23.02 Vietnam panino alla segatura e al coriandolo

A Nha Trang avrebbe dovuto esserci il sole e avrei dovuto immergermi in uno dei posti più belli del Vietnam, o meglio l’unico posto adatto alle immersioni lungo la costa vietnamita. Invece il tempo era grigio e prometteva pioggia che arrivava alla sera sotto forma di schizzi con lo spruzzatore.

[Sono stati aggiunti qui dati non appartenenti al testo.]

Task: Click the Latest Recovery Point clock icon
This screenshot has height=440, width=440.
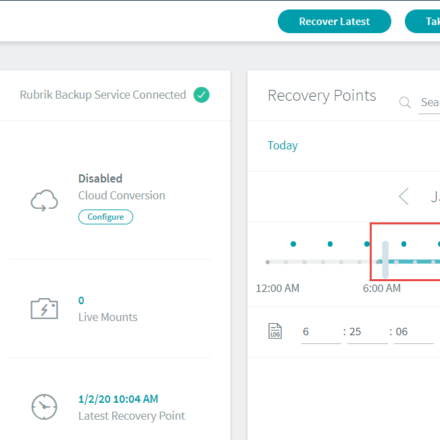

Ritrovai Franta, il compagno di viaggio di un anno d’avventure in giro per l’Asia e per l’Africa. Era passato più di un mese da quando ci separammo in Egitto e nulla era cambiato tra di noi. Stessi punti di forza e stessi difetti. Io volevo andare a mangiare per strada sugli sgabelli provando tutte le cose più insolite anche se facevano schifo rischiando chissà che cosa solo per il piacere di provare qualcosa di locale che forse nemmeno la gente del luogo apprezza. Lui invece preferiva i soliti cibi che conosceva nei ristorantini a basso prezzo sempre senza rischiare nulla. In Vietnam il costo della vita è così basso che anche mangiare al ristorante non perfora le tasche, però ti fa mancare quello spirito di immersioni nella cultura locale. Certo, si rischia una corsa al bagno, ma a me è spesso andata bene (faccio tutti gli scongiuri del caso, intendiamoci).
In alcuni locali la birra costava mezzo euro, e avevano la mania degli Happy Hours con drink omaggio. Non c’erano molti turisti per strada e quei pochi potevano scegliere tra una marea di offerte. Fu così che passammo un paio di serata a bere e a giocare a biliardo conoscendo pochissime persone.
Era quasi impossibile comunicare con i vietnamiti. Pochissimi parlavano inglese e solitamente si limitava all’ambito della vendita ai turisti. Non riuscii a trovare nessuno con cui scambiare due parole e a fargli domande scomode. Nemmeno parlare di calcio, l’ultima spiaggia, riusciva a instaurare una conversazione. Peccato.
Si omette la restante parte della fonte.